Abstract For many years, biological drugs have not been subject to the competition of generics. There are good reasons for this, as complex biological molecules cannot be shown to be bioequivalent based solely on analytical data and pharmacokinetic studies.
Drug regulatory authorities acknowledged this, and the European Union (EU) pioneered the concept of biosimilars with detailed guidance to show bioequivalence of biological drugs. This concept has been applied for several medicinal products, such as growth hormone, epoietin or granulocyte colony stimulating factors, and more recently, monoclonal antibodies (infliximab) and a fusion protein (etanercept). In all cases, there are no reports of efficacy or safety concerns, and biosimilar use is now widespread in many countries.

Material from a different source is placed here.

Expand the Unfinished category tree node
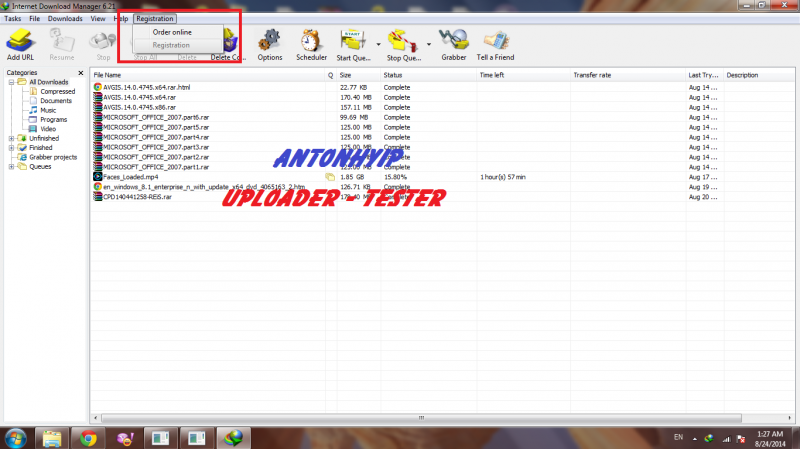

Now is the time for cancer drugs. Biosimilars of blockbuster drugs that are key therapeutic options in several types of cancer will be coming to the market soon, such as rituximab, cetuximab or trastuzumab. The opportunity for savings is huge, biological drugs may account for half the cancer drugs budget, but these drugs will be used in life threatening diseases and this may lead to some concerns.
To make the best of this new frontier, Hospital Pharmacists must understand the concepts and facts, to be able to provide a scientific, unbiased approach to this issue, with a focus on patient care in a world of limited resources.
Learning objectives At the end of the seminar participants should be able to:
Acquire new understanding of the key facts which support biosimilar approval in the EU as applied to cancer therapy;
Recognise biased trends of change in first line therapy; and,
Advise how to implement biosimilars of monoclonal antibodies used in cancer therapy.
Educational need addressed
Hospital pharmacists need to have insights into the regulatory assessment process, clinician's perspective in prescribing biosimilars and impact of biosimilars on affordable cancer care.